Imediatamente a seguir ao ataque à Casa da Reclusão aumentou a repressão colonial. Grupos de colonialistas civis armados, por iniciativa própria, ao cair da tarde faziam rusgas nos subúrbios, prendiam e matavam indiscriminadamente homens e mulheres que se atreviam a circular pelas ruas, mesmo que viessem do trabalho. Algum tempo depois surgiu a grande insurreição popular, no Norte de Angola. Salazar não demorou a lançar o patético apelo “ Para Angola depressa e em força”. De nada lhe valeu. À semente da revolta juntou-se o sonho de liberdade e havia cada vez mais angolanos a aderir aos ideais nacionalistas e independentistas. Operários, camponeses, intelectuais, homens e mulheres de vários estratos sociais e ideologias esqueceram diferenças e empunharam a mesma bandeira.
A luta contra o opressor colonialista, das mais longas de África, durou 14 anos, recheados de actos de heroicidade. Mas os mesmos interesses que ajudaram o regime fascista português a manter-se em África, depois disso continuaram a impedir que os angolanos desfrutassem da paz e obrigaram-nos, quase durante duas décadas, a continuar de armas na mãos a defender a integridade territorial e a soberania nacional.
Hoje, finalmente em paz, Angola está empenhada noutra luta, a do progresso e do bem-estar do povo, mas continua a dar diariamente ao mundo provas da determinação dos angolanos, que, sem esquecer, sabem perdoar.

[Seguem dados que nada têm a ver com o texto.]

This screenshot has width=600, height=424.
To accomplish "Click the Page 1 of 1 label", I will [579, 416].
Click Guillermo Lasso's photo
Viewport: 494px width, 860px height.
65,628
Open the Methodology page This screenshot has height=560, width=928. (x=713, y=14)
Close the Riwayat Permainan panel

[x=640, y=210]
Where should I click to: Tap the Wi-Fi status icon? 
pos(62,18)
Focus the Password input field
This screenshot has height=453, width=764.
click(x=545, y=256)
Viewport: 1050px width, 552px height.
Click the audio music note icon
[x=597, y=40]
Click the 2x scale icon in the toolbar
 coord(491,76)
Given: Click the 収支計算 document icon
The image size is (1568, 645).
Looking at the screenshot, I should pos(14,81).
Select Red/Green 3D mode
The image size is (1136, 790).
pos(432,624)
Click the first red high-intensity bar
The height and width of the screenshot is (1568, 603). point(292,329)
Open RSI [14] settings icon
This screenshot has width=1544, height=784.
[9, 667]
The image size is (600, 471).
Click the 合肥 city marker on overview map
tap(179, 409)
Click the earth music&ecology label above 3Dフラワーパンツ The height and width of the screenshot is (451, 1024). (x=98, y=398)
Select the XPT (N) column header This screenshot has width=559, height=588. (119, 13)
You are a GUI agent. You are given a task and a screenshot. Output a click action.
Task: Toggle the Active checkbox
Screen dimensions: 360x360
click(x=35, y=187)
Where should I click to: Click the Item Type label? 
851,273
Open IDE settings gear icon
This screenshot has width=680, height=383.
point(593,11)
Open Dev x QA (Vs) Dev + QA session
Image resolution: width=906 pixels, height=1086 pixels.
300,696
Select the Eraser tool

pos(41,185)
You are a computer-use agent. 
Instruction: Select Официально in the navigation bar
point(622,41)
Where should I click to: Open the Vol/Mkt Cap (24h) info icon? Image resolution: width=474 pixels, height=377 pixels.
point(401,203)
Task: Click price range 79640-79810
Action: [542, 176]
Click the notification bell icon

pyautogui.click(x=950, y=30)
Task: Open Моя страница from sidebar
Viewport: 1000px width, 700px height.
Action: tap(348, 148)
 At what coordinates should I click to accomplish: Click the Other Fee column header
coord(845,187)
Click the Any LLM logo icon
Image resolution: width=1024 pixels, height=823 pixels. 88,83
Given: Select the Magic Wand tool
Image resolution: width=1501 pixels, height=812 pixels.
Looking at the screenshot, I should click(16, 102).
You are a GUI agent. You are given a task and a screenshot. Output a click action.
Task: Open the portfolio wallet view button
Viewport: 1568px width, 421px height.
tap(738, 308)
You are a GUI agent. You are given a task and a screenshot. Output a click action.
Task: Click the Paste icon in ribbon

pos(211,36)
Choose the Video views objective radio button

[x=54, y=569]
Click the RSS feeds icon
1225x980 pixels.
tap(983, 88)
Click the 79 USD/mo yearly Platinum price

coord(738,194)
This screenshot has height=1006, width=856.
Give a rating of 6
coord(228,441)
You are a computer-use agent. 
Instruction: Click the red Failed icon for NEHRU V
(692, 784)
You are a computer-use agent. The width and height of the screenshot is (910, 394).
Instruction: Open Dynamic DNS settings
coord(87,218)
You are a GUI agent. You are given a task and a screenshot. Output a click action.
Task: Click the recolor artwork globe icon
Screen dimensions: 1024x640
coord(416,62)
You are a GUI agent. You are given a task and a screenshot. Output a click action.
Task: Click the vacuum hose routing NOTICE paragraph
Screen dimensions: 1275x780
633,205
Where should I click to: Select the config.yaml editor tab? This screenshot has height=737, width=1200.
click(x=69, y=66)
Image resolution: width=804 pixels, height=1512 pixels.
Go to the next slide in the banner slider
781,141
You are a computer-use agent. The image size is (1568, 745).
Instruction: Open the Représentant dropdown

Hoje, volvidos 51 anos sobre o início da luta armada de libertação nacional, é bom recordar os feitos dos heróis do 4 de Fevereiro e fazer com que a data nunca venha a ser comemorada apenas como mais um feriado para cumprir calendário. É importante que os jovens de amanhã conheçam a verdadeira História de Angola e que os “homens e mulheres das catanas” que escreveram um dos seus mais belos e importantes capítulos, sejam recordados como aqueles que abriram as portas da liberdade e da independência.